* [What the task asks] A word-for-word copy of the records is needed, with every picture left out.

Start of Available records

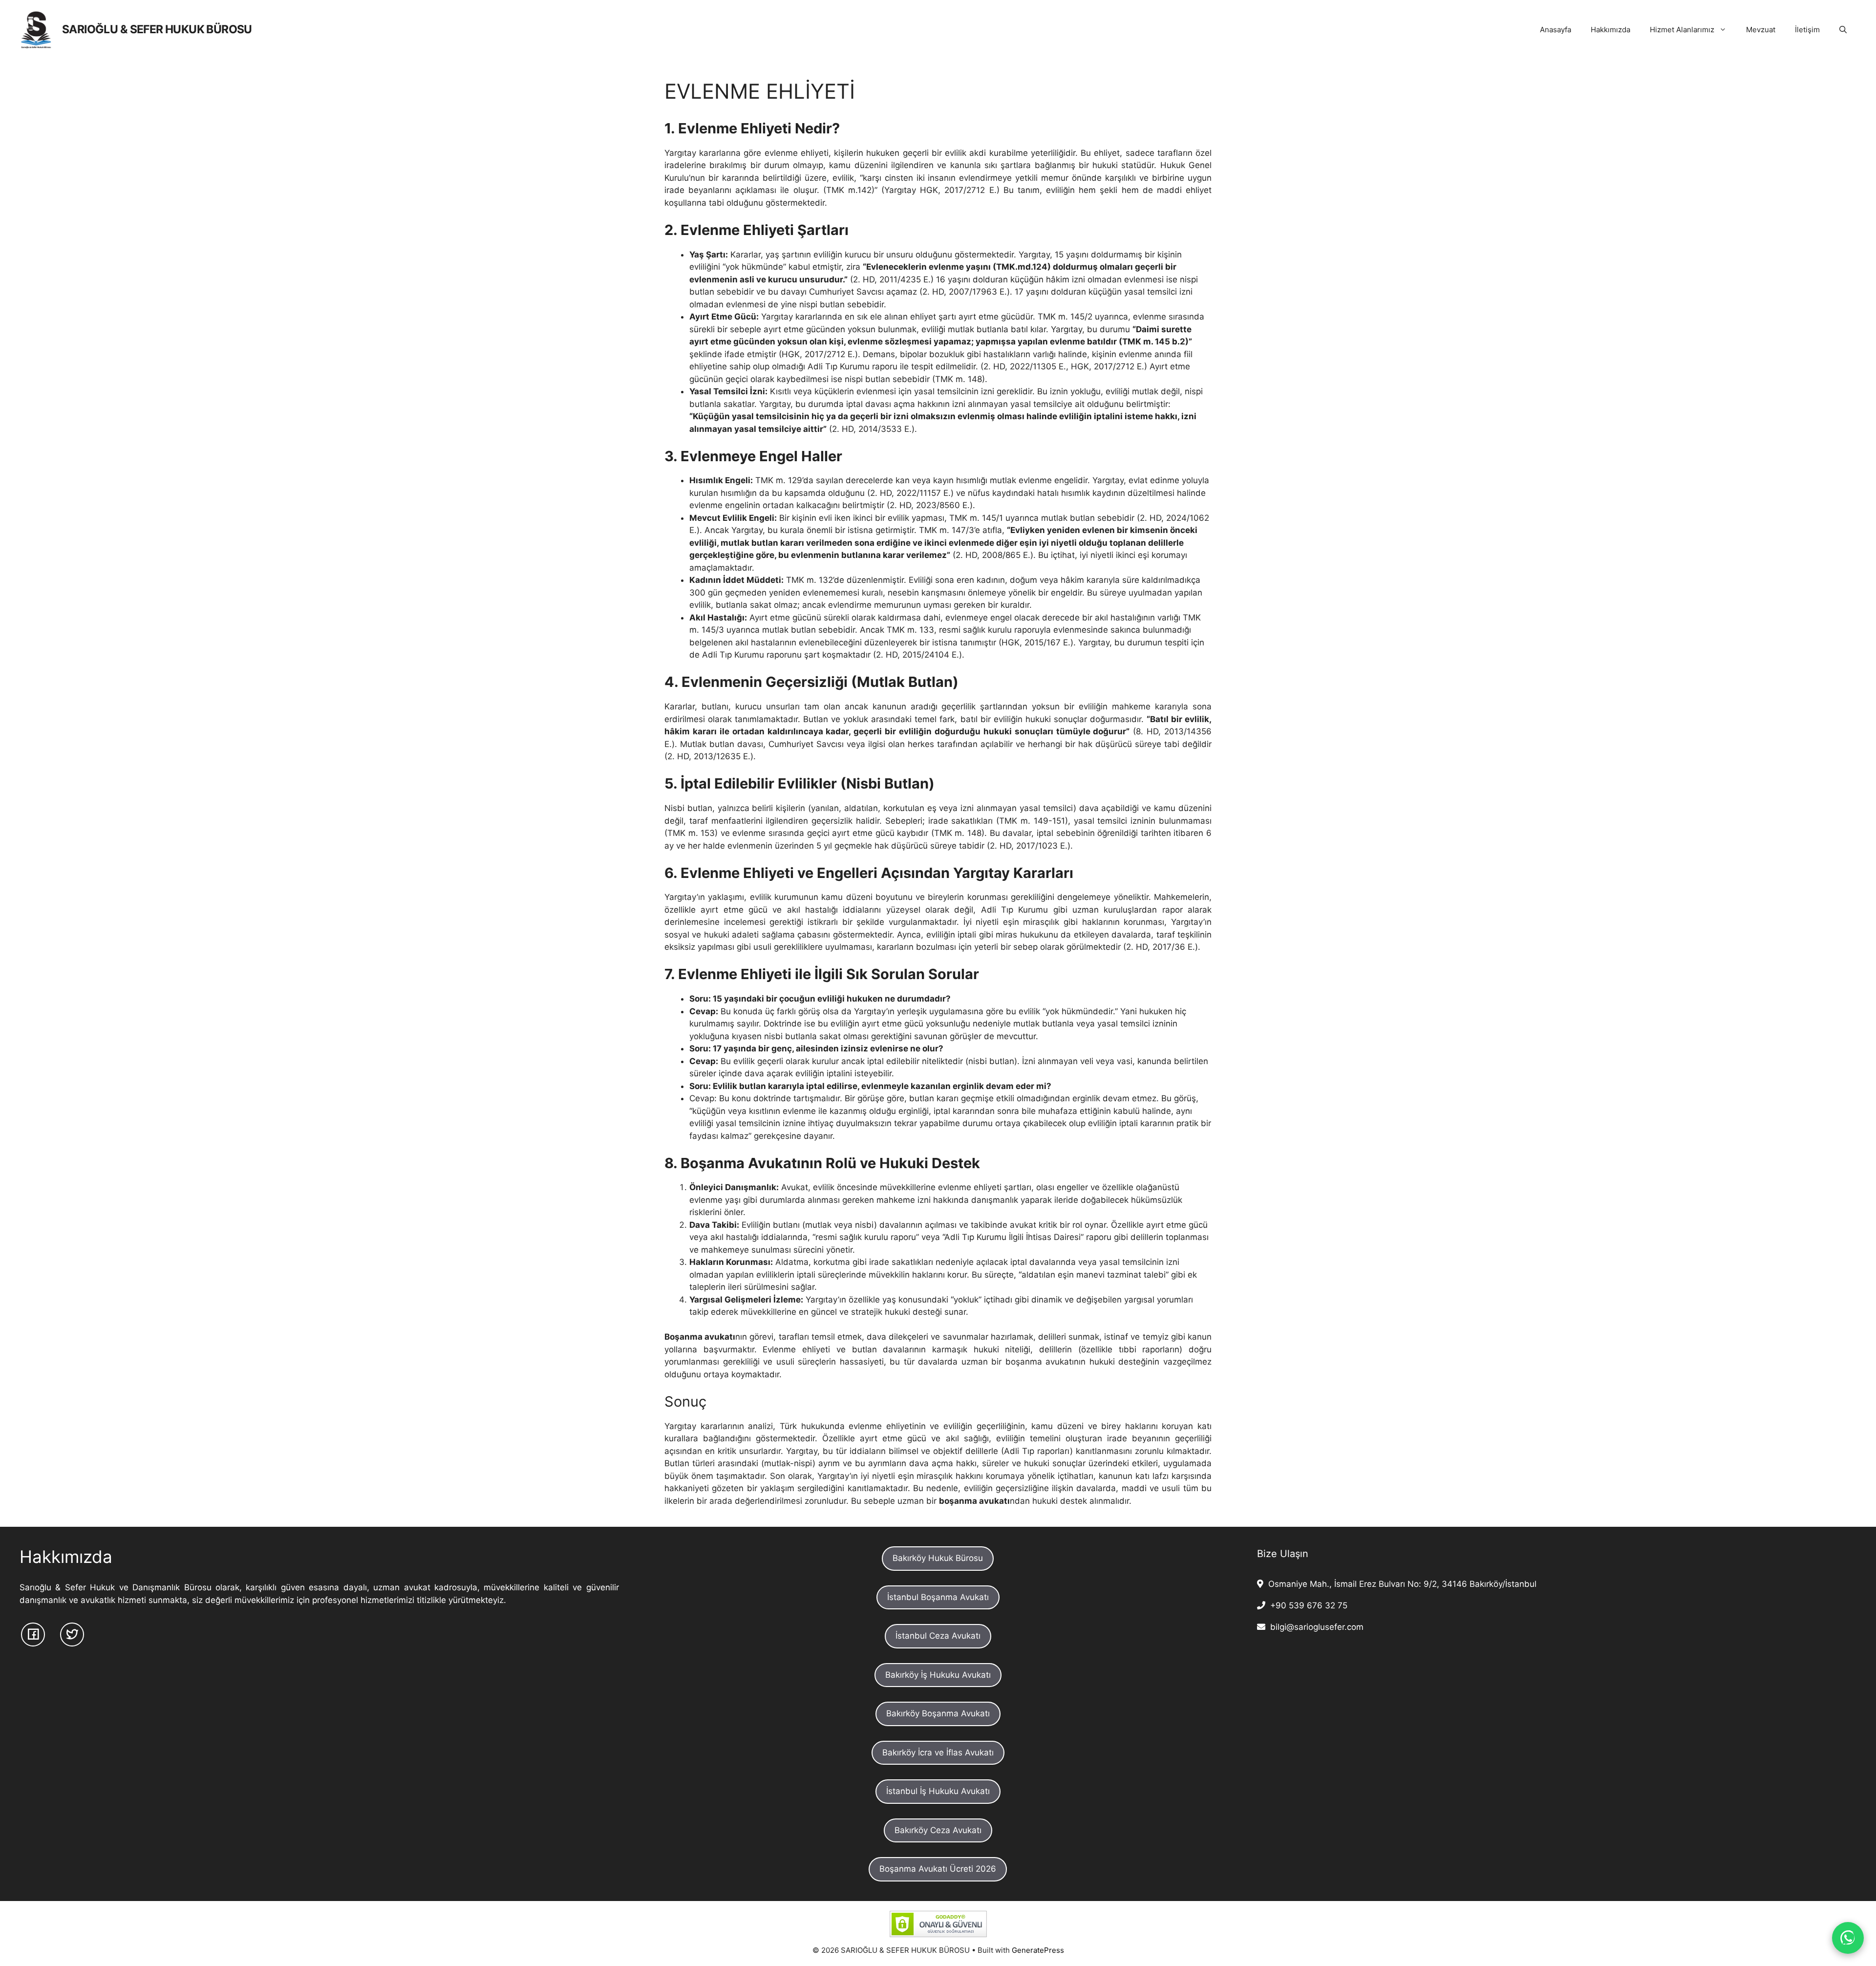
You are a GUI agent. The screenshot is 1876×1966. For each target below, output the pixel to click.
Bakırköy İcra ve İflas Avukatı (938, 1752)
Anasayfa (1555, 29)
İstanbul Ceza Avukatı (938, 1636)
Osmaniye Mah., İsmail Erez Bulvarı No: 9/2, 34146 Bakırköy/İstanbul (1399, 1584)
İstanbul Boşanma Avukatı (938, 1597)
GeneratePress (1038, 1950)
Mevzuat (1760, 29)
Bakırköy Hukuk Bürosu (938, 1558)
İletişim (1807, 29)
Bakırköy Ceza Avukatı (938, 1830)
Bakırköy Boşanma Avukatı (938, 1713)
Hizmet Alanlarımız (1682, 29)
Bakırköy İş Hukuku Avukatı (938, 1675)
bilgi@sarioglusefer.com (1314, 1627)
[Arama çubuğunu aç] (1843, 29)
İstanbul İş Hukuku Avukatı (938, 1791)
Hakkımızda (1610, 29)
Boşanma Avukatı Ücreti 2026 (937, 1869)
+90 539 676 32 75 (1306, 1605)
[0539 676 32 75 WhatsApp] (1848, 1938)
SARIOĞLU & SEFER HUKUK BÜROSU (157, 29)
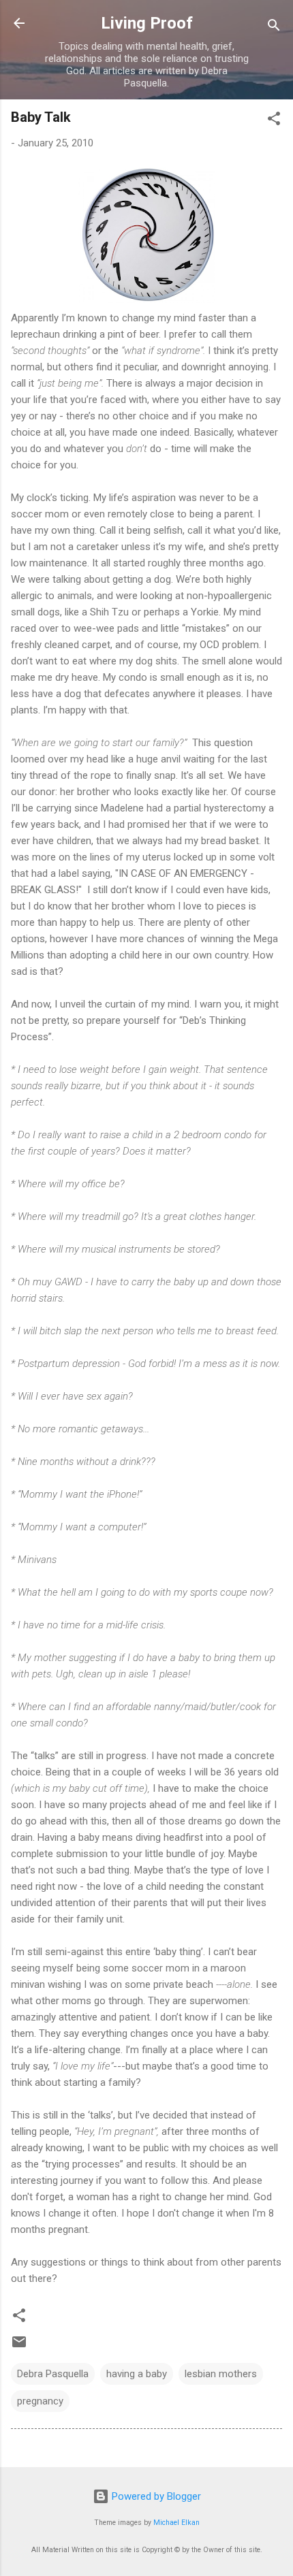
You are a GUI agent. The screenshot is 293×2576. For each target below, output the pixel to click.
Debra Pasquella (53, 2374)
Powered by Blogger (155, 2496)
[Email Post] (19, 2346)
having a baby (136, 2374)
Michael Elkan (176, 2522)
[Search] (274, 27)
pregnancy (40, 2401)
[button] (274, 120)
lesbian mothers (221, 2374)
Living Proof (147, 23)
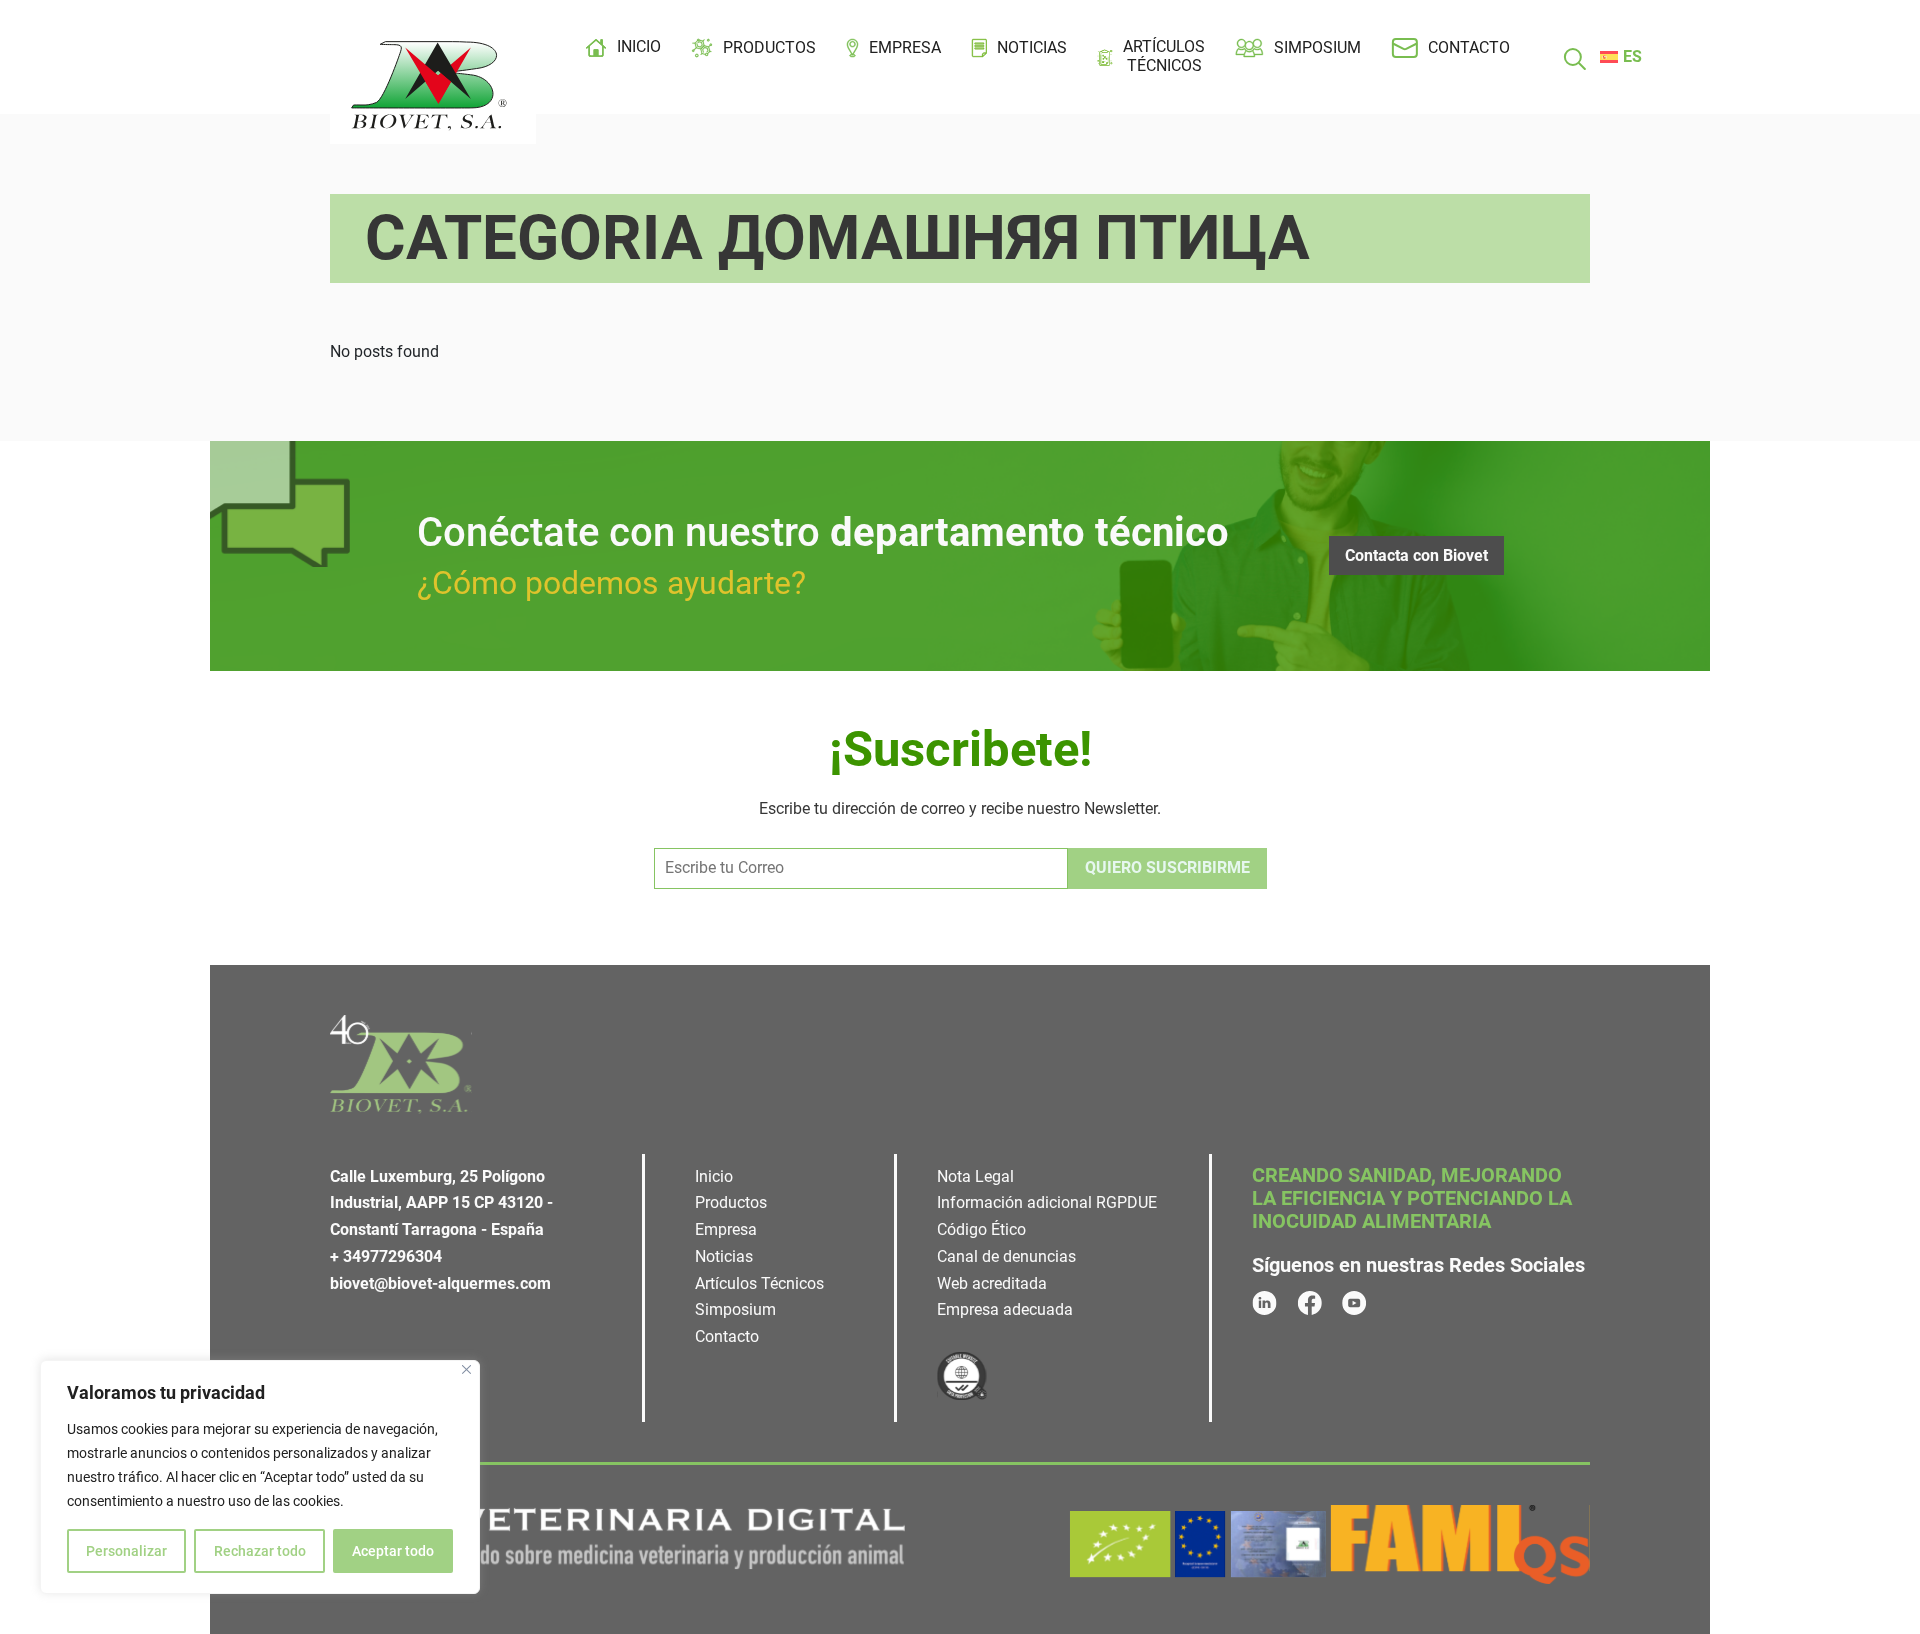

End of Available records

* [Solved exercise]
You are a GUI agent. The screenshot is 1876×1966. For each target below, output the pixel to click.
Bakırköy İcra ve İflas Avukatı (938, 1752)
Anasayfa (1555, 29)
İstanbul Ceza Avukatı (938, 1636)
Osmaniye Mah., İsmail Erez Bulvarı No: 9/2, 34146 Bakırköy/İstanbul (1399, 1584)
İstanbul Boşanma Avukatı (938, 1597)
GeneratePress (1038, 1950)
Mevzuat (1760, 29)
Bakırköy Hukuk Bürosu (938, 1558)
İletişim (1807, 29)
Bakırköy Ceza Avukatı (938, 1830)
Bakırköy Boşanma Avukatı (938, 1713)
Hizmet Alanlarımız (1682, 29)
Bakırköy İş Hukuku Avukatı (938, 1675)
bilgi@sarioglusefer.com (1314, 1627)
[Arama çubuğunu aç] (1843, 29)
İstanbul İş Hukuku Avukatı (938, 1791)
Hakkımızda (1610, 29)
Boşanma Avukatı Ücreti 2026 (937, 1869)
+90 539 676 32 75 (1306, 1605)
[0539 676 32 75 WhatsApp] (1848, 1938)
SARIOĞLU & SEFER HUKUK BÜROSU (157, 29)
You are a GUI agent. The screenshot is 293×2576. For each target below, output the pixel to click.
Debra Pasquella (53, 2374)
Powered by Blogger (155, 2496)
[Email Post] (19, 2346)
having a baby (136, 2374)
Michael Elkan (176, 2522)
[Search] (274, 27)
pregnancy (40, 2401)
[button] (274, 120)
lesbian mothers (221, 2374)
Living Proof (147, 23)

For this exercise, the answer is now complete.